As I sit here by this field, I feel a little like Thomas Berry. He was by the edge of a meadow when he had the epiphany outlined in his essay The Meadow Across the Creek. His worldview stems from that moment: ``Whatever preserves and enhances this meadow in the natural cycles of its transformation is good; what is opposed to this meadow or negates it is not good.’’ I am currently in the mood for an epiphany and a new worldview, but it doesn’t come today. A lot of the time, Berry’s approach is taken by farmers for their fields. The same reason why so many people living in the city say of the rain, ``we really needed that.’’ Like me, they are generationally removed from the physical labour, but never removed from the mental labour. Rain or shine, the field must be preserved in its natural cycles, even if only by thoughts from third floor balconies or city dwellers out to clear their heads.

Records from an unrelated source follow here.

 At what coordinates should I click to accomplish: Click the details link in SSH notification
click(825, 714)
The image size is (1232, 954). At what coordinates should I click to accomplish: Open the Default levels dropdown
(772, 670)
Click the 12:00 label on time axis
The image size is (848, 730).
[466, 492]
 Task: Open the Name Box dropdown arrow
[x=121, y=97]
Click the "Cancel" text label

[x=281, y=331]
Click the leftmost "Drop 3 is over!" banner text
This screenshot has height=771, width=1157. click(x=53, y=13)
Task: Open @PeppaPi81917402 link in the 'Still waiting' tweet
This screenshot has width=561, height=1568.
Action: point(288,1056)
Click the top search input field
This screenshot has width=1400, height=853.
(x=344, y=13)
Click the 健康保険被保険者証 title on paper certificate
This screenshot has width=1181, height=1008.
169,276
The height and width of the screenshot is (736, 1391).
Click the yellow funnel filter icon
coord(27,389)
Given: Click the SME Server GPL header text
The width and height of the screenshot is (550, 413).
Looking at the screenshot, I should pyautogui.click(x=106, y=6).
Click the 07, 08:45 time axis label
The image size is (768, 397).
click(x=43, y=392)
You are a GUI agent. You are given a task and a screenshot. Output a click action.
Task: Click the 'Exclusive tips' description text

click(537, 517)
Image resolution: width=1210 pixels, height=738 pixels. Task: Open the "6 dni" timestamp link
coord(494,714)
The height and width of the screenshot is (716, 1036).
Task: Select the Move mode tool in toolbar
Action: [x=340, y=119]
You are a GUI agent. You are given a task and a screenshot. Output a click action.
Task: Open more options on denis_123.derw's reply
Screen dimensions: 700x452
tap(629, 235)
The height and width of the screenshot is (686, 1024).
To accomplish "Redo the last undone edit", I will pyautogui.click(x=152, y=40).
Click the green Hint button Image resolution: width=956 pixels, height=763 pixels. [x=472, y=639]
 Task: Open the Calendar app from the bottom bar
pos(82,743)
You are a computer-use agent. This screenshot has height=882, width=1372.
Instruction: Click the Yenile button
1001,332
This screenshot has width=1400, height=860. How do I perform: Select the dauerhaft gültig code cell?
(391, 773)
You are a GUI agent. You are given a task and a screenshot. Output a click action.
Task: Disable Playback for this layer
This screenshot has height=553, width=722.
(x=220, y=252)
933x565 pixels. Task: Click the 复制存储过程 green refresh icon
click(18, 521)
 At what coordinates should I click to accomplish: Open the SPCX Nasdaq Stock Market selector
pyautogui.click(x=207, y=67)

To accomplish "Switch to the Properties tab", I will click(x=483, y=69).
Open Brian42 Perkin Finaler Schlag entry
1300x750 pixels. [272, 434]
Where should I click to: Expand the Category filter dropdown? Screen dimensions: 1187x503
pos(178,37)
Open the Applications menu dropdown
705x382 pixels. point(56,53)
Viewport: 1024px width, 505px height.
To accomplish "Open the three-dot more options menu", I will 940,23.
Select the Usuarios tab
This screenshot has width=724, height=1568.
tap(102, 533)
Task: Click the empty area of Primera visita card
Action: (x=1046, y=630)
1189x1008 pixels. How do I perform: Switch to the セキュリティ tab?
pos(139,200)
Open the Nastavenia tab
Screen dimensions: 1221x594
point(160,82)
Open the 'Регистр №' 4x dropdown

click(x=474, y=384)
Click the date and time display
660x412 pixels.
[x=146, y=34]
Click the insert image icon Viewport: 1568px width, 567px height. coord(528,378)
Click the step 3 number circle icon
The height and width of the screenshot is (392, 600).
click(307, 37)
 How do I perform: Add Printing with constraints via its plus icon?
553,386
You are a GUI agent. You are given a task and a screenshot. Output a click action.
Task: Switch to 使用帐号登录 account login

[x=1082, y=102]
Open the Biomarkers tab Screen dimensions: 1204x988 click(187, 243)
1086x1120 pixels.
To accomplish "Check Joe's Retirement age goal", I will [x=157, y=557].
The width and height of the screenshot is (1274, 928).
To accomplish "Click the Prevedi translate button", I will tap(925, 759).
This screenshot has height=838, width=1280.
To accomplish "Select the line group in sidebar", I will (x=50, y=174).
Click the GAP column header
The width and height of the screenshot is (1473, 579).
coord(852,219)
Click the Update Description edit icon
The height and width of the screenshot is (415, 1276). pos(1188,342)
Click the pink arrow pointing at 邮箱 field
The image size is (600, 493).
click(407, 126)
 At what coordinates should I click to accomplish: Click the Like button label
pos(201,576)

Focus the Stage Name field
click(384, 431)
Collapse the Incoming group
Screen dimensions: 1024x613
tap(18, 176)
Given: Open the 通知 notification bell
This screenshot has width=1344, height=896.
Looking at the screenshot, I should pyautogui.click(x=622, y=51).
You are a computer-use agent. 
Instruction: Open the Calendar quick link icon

I do admire Berry’s elegance in thought, but its application here can be misleading. The rain is not for the field. The rain is for the crop that is harvested and sold by the farmer. The meadow is deeply natural, but, as my childhood self did not realize, the field is deeply unnatural. What is good for one farmer may not be good for the land or the next farmer or the neighbour’s land. We see this most noticeably in the removal of topsoil, the diverting of water away from natural sources that need it, and the homogeneity of plants in the field. The cruelness of modern life’s complexities is that it creeps into even the simplest of exchanges; the basic necessity of food is overrun with short term gains exchanged for long term losses and the brunt of all human follies.
But the socio economic issues of the field are not what I am here to witness. I am here much like Annie Dillard at Hollins Pond: ``I came to Hollins Pond not so much to learn how to live as, frankly, to forget about it,’’ although I did not expect forgetting how to live to mean forgetting how to not lock yourself out of your car. I am here to witness ``the lightless edge where the slopes of knowledge dwindle, and love for its own sake, lacking an object, begins.’’ There are certainly plenty of edges. The satellite view of this land looks like an enormous, colourful sudoku game. There is certainly the lack of objects; at the very least the lack of obstructions. But I don’t see love. I see passion, fortitude, and hard work that has paid due dividends. I see a person providing for their family that they love. But I don’t feel love when I am in this field. Not for its own sake. Certainly not for the field’s sake.
It’s getting late and I have a long walk ahead. As I turn my back to the field, I think about the recurring line from Lemony Snicket’s A Series of Unfortunate Events: ``The world is quiet here’’. The world, all of it, in this place, is quiet. Regardless of the turmoil happening outside this field, it is quiet here. Regardless of whether the quiet is of discontent or of peace, it is quiet here. Regardless of whether uniform’s before or after was or will be quiet, the now is quiet here as I write this.
I give this wheat field in Saskatchewan three stars.